Leia o post original por André Rocha

POLÔNIA 1×1 GRÉCIA

A seleção anfitriã teve início de favorita ao título na abertura do torneio. Rápida, envolvente, moderna na execução do 4-2-3-1 e abusando do entrosamento do Borussia Dortmund de Piszczek, Kuba e Lewandowski. Pela direita, a Polônia criou quatro chances no primeiro tempo, inclusive o gol do camisa nove.

A vitória parecia encaminhada ainda no final da primeira etapa com a expulsão (exagerada) de Sokratis, que desmontou a zaga grega minutos depois da saída do lesionado Avraam Papadopoulos para a entrada de Kyriakos Papadopoulos. O 4-3-3 grego – prova cabal que a escalação de três atacantes não garante ofensividade – estava desmontado.

Polônia no 4-2-3-1, forte pela direita em busca de Lewandowski; Grécia no 4-3-3, porém sem força ofensiva.

A desvantagem numérica, porém, curiosamente reorganizou a equipe do treinador português Fernando Santos. Também porque o 4-4-1, com Katsouranis recuado para a zaga, ganhou força pela direita após a troca de Ninis por Salpingidis. Nada menos que o homem que marcou o gol que classificou a Grécia para a Copa do Mundo de 2010, o tento único do país na história dos Mundiais…e o primeiro na Eurocopa, completando rebote de Szczesny.

O feito heroico esteve a ponto de se transformar em milagre quando Salpingidis sofreu pênalti do goleiro polonês que custou o cartão vermelho. Mas Tyton, que entrou na vaga de Rybus, parou Karagounis, recolocou sua seleção no jogo e fez a massa no Estádio Nacional de Varsóvia crer na redenção.

No mesmo 4-4-1 do adversário, a empolgada Polônia tentou recuperar força à direita com Obraniak atuando aberto e o apoio de Kuba mais centralizado. Porém, faltou fôlego ao time e iniciativa ao treinador Smuda, que abdicou das duas substituições a que tinha direito. Mesmo sem reposição confiável, as trocas podiam ser úteis, ao menos para reoxigenar a equipe.

Fernando Santos já havia queimado a última substituição trocando Gekas por Fortounis e empurrando Samaras para o comando do ataque. Sem muito a fazer, esperou seu time gastar o tempo e levar ponto importante na luta pela segunda vaga do grupo.

No final, times no 4-1-4-1 e com poucas soluções para sair da igualdade tática e no placar.
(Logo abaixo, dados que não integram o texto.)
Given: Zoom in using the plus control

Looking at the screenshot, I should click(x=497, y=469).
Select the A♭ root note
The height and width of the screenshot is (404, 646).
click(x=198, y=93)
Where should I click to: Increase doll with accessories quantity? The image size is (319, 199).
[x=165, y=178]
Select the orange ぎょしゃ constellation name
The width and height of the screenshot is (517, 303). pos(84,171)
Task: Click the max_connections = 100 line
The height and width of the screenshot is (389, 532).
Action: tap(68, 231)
Provavelmente com a própria Polônia, que segue contando apenas com o apoio da torcida e o trio do bicampeão alemão. Pouco, mas pode ser o suficiente.

RÚSSIA 4×1 REPÚBLICA TCHECA

Movimentação, rápida transição ofensiva e entrosamento pelos sete titulares do Zenit foram as principais virtudes da Rússia na estreia com goleada. Objetividade também. Menos quando a bola caía nos pés de Kerzhakov.
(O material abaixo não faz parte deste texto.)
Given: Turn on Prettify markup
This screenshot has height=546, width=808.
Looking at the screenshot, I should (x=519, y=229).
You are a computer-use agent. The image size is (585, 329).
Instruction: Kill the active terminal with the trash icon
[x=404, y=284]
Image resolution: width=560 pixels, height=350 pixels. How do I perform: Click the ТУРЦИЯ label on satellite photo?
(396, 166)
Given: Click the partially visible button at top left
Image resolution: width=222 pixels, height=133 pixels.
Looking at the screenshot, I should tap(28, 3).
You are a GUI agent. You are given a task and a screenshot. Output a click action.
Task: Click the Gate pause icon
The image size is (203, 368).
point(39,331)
Atacante único do 4-3-3/4-1-4-1 armado pelo holandês Dick Advocaat, foi peça útil pela velocidade nos contragolpes e a movimentação que confundiu a retaguarda tcheca e abriu espaços para as infiltrações em diagonal de Dzagoev e Arshavin, além das aparições de Shirokov e Zyrianov.
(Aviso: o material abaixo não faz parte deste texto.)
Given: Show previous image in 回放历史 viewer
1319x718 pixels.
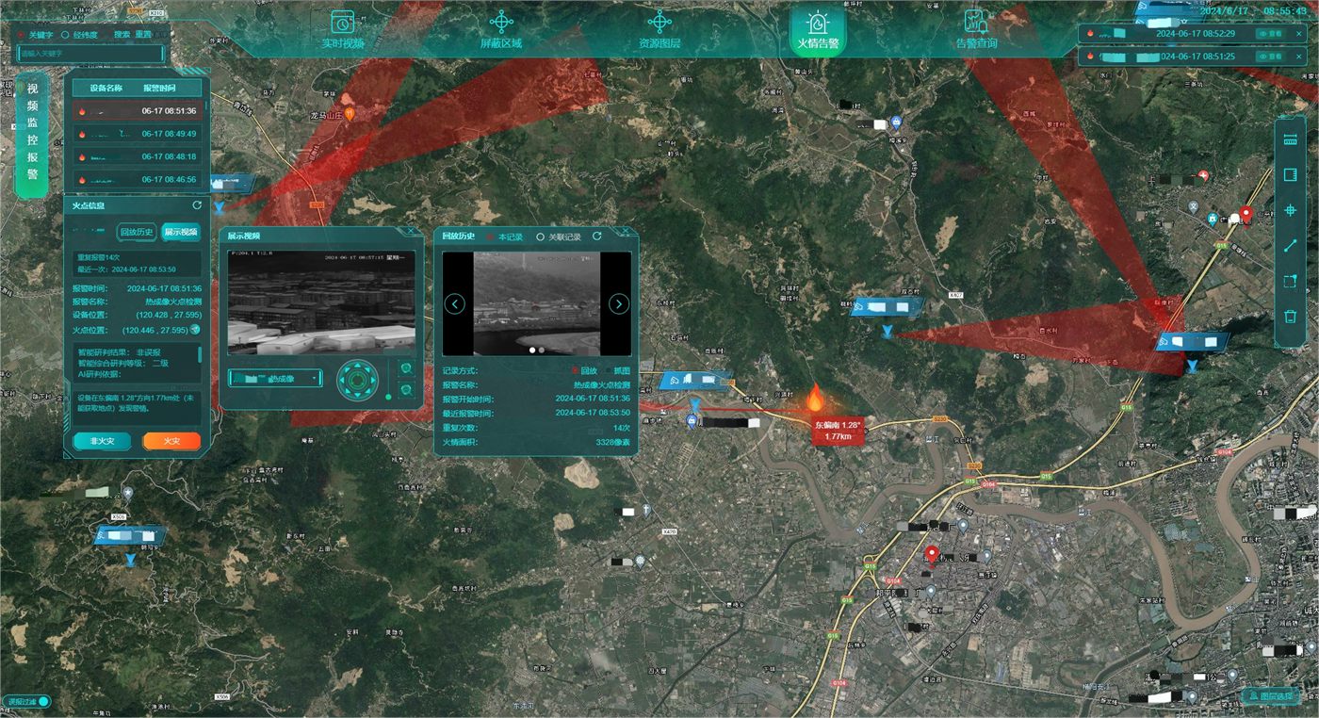Looking at the screenshot, I should coord(455,303).
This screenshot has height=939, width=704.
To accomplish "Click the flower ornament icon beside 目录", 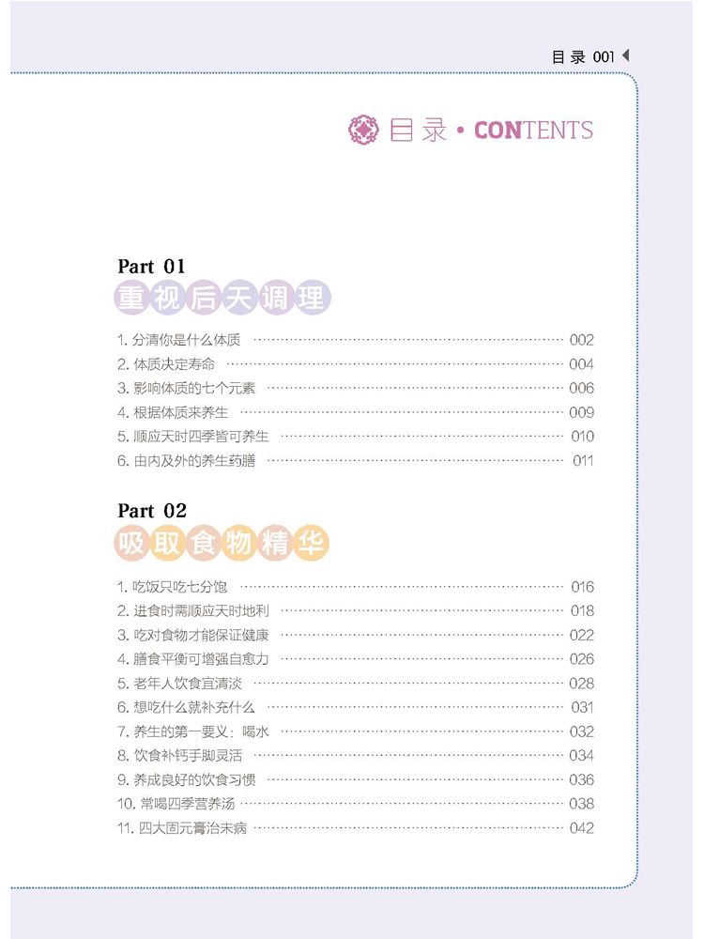I will 361,130.

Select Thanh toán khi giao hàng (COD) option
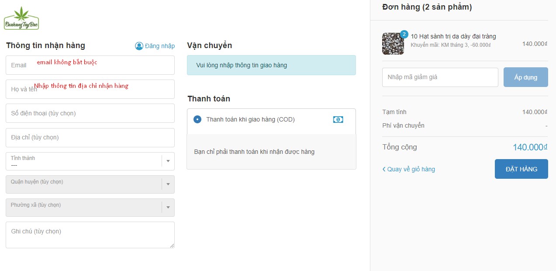point(197,119)
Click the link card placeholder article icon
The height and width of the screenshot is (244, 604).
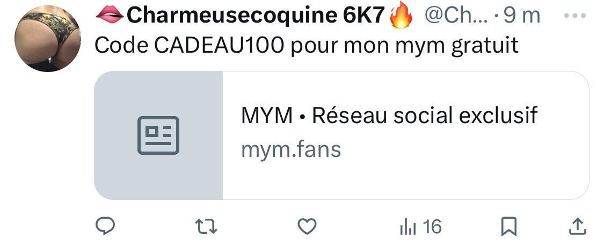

Mas se transformou em personagem às avessas ao errar todas as sete conclusões na partida. Algumas de maneira pífia. Menos mal que a cabeçada na trave foi aproveitada por Dzagoev no gol que abriu o placar.

Arshavin foi outro destaque, com mobilidade, perfeito entendimento com o ofensivo lateral Zhirkov bons passes, como a assistência para Shirokov marcar o segundo gol, e participação efetiva durante os 90 minutos – raridade na carreira do brilhante, mas irregular meia-atacante.

Tão inconstante quanto o desempenho da República Tcheca. O 4-2-3-1 de Michal Bilek era vagaroso na recomposição do meio-campo com os lentos Plasil, Jiracek e Rosicky e dependente do apoio dos laterais Gebre Selassie e Kadlec, já que Rezek e Pilar pouco contribuíam e isolavam Milan Baros.

Flagrante de cima das duas equipes no primeiro tempo: 4-3-3/4-1-4-1 russo e 4-2-3-1 tcheco (Imagem: reprodução Sportv).

Com a entrada de Hubschman no lugar de Rezek, Jiracek foi jogar à direita na mudança para o 4-1-4-1. Mas foi Pilar quem apareceu do lado oposto para receber de Rosicky, driblar Malafeev e sugerir uma disputa mais parelha.

O equilíbrio durou até Advocaat trocar o infeliz e exausto Kerzhakov por Pavlyuchenko e o atacante do Lokomotiv desequilibrar com assistência para Dzagoev e um golaço, típico de centroavante: protegendo a bola até surgir o espaço para a conclusão potente e precisa.

Com equipes no 4-1-4-1, Pavlyuchenko fez a diferença.

Uma prova da força e do favoritismo no grupo da Rússia, invicta há 14 jogos.